-- Requirement --
Copy word for word the part of the teaching passage below, starting at "We are learning" and ending at "over one period.".

-- Quoted passage --
4. Make it meaningful (a.k.a Follow through). This is actually where I have stumbled the most. I have asked students to create and submit a list their own questions on multiple occasions…but then what? Now I have a big pile of questions. It’s too much information for me to process, which at least in part contributes to problem #1 and 2 for me. So, what usually happens is…nothing. I look at their questions. I feel super happy that they came up with awesome questions. I wonder what to do next. I don’t do anything with the questions. I have a vague sense of failure as a teacher.

Happily, I feel like I have finally connected the dots a little bit.

We are learning about the French and Indian War right now. Honestly, I came into the unit a bit disorganized. I spent so much time and energy on the slavery unit, that I just needed to take my foot off of the gas pedal for a few days and regroup. So, in true history teacher fashion, I decided it was the perfect time to watch a movie. The PBS documentary “War that Made America” is superb. Part One highlights the first two battles of the war, and prominently features George Washington. I started it about 8 minutes in, but it still ran slightly over one period.

We had a brief discussion after the movie about main groups that were fighting, and the different fighting styles that were used. In short, I asked the students to consider what the British have to do differently if they want to start winning some battles.

-- Given information --
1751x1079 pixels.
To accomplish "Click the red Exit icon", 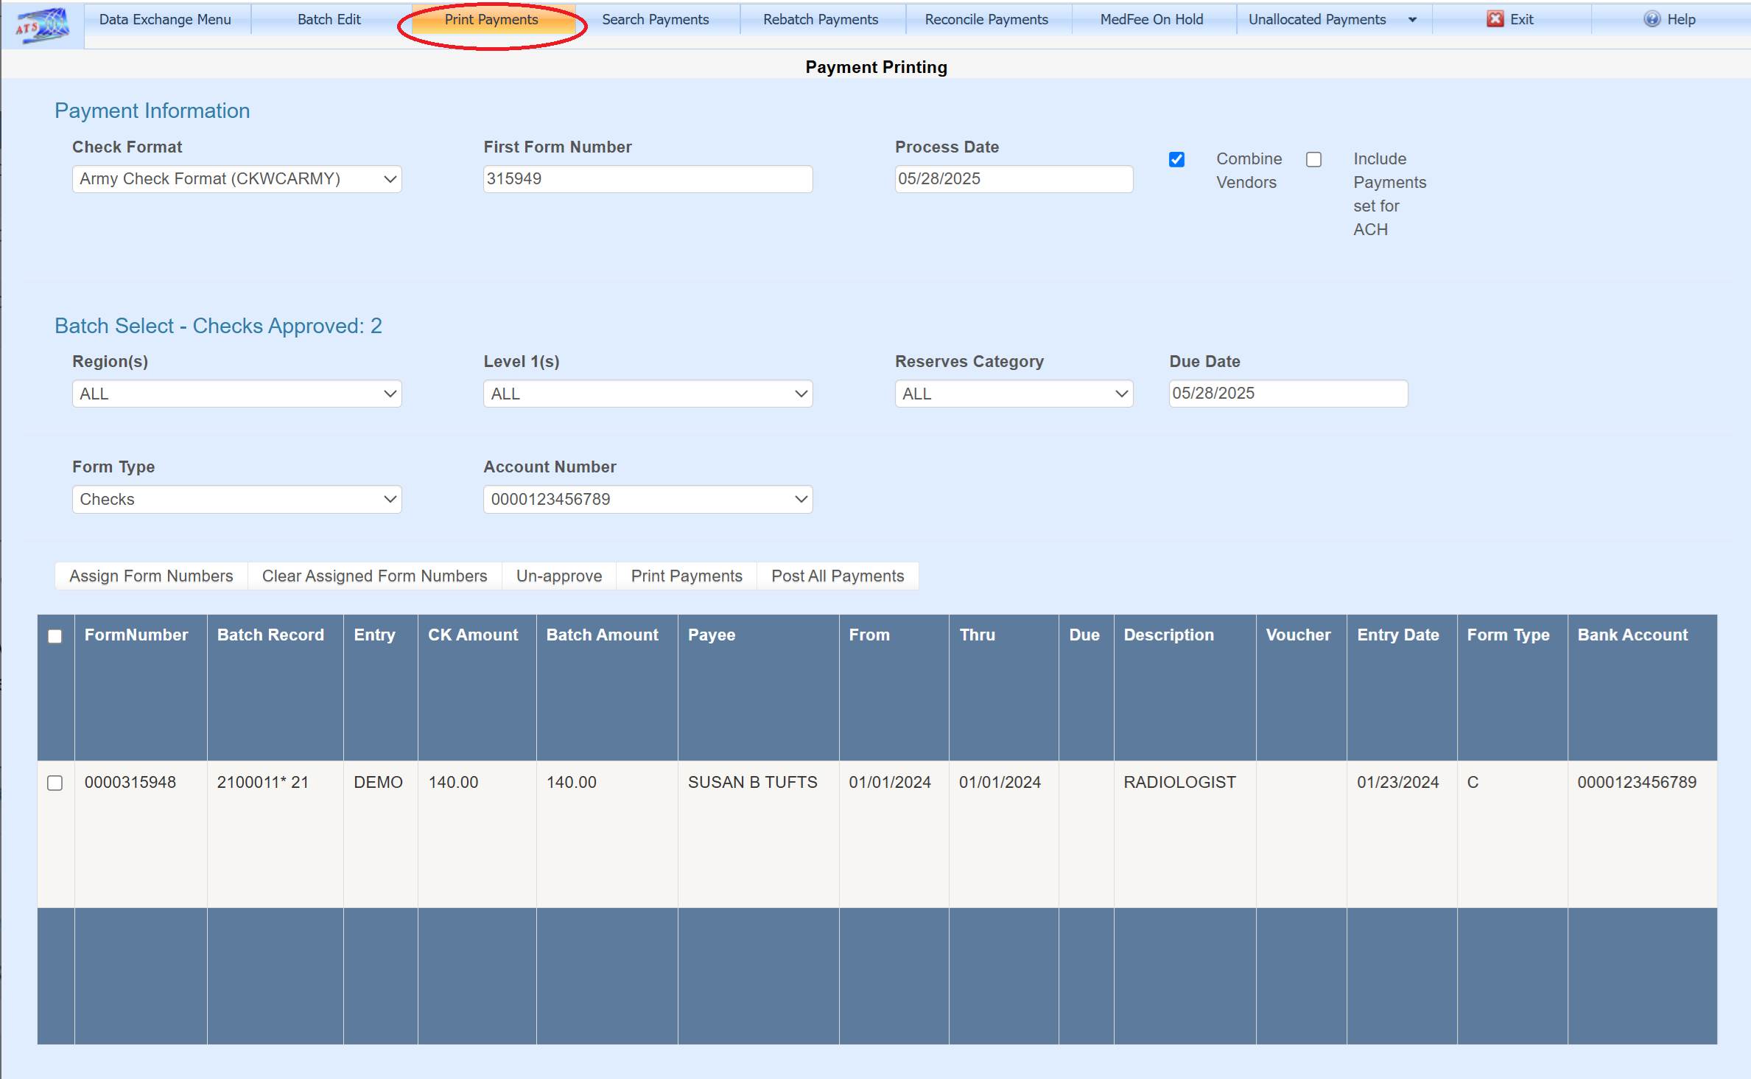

-- Written solution --
We are learning about the French and Indian War right now. Honestly, I came into the unit a bit disorganized. I spent so much time and energy on the slavery unit, that I just needed to take my foot off of the gas pedal for a few days and regroup. So, in true history teacher fashion, I decided it was the perfect time to watch a movie. The PBS documentary “War that Made America” is superb. Part One highlights the first two battles of the war, and prominently features George Washington. I started it about 8 minutes in, but it still ran slightly over one period.